We get 50% of our DNA from each parent who are really just carriers from our grandparents.

The 50% you get from each of your parents will not be the exact same 50% your siblings are given unless you are identical twins.  As an example, let’s say your father’s DNA is labeled 1 thru 100.  You might have been given segments 25 thru 74 while your sister received segments 1 thru 13 and 57 thru 93.  Thus you both only received segments 57 thru 74 that were the same.  This could potentially explain why your hair and eye color are brown and your sister is blonde-haired and blue-eyed, you didn’t receive the same DNA that gave you each those features.  You might have gotten the DNA that governs those traits from your father, since he had dark hair and brown eyes, while your sister got her DNA governing those from your mother who has blonde hair and blue eyes.  Meaning the DNA governing hair and eye color did not fall in the segments 57 thru 74 that we received in common.

What are the main DNA and their tests, used in genealogy?

Autosomal DNA

An overall snapshot of your heritage as it was handed down to you from your grandparents through your parents.  It cannot be 100% accurate but can give you a good idea of how distant a relative might be from you.  This is the test you see advertised by, My heritage and 23 and Me among others.


This is DNA that is handed down from father to son directly, but not to daughters, with very little, if any, difference in the yDNA from generation to generation.  Thus women cannot take this test.  Whether you are related to someone through your direct paternal line or not, is definitive with this test, but it cannot tell you how closely you are related.  This test is offered through sites like Family Tree DNA and is part of the 23 and Me test.

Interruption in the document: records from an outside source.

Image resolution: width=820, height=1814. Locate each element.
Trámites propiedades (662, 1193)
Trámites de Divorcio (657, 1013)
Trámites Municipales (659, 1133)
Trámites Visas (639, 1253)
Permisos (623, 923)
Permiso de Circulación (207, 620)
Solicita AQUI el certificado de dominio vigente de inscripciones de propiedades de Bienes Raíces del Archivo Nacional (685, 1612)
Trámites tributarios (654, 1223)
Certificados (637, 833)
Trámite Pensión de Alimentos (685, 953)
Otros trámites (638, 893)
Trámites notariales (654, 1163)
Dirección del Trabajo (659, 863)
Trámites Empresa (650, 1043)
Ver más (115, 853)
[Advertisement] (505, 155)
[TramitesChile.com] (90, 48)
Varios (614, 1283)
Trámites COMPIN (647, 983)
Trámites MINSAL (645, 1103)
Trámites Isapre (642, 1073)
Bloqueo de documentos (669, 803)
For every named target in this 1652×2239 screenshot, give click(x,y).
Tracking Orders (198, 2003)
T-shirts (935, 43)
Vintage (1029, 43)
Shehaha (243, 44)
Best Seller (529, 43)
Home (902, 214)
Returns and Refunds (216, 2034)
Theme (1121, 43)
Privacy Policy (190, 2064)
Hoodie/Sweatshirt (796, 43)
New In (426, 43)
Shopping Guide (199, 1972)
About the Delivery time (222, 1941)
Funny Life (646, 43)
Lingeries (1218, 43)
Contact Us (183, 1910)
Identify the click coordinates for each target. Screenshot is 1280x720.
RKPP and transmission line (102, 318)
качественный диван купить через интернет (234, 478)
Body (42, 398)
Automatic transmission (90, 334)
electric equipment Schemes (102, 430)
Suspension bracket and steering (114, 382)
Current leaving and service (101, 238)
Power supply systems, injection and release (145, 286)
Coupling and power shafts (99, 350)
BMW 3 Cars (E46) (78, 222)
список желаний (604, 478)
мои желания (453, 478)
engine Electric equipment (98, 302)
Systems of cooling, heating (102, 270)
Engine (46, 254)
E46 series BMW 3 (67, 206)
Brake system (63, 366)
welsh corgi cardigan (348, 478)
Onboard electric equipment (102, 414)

DNA that is handed down from mothers to all of her children, this differs from yDNA in that both sexes inherit the mtDNA.  However, although males inherit it, they do not pass it along.  Only females will pass it along.  Both sexes may take this test.  As with yDNA, this test will definitively say you are related through your mother’s line but not how closely.  This test is offered through sites like Family Tree DNA and is part of the 23 and Me test.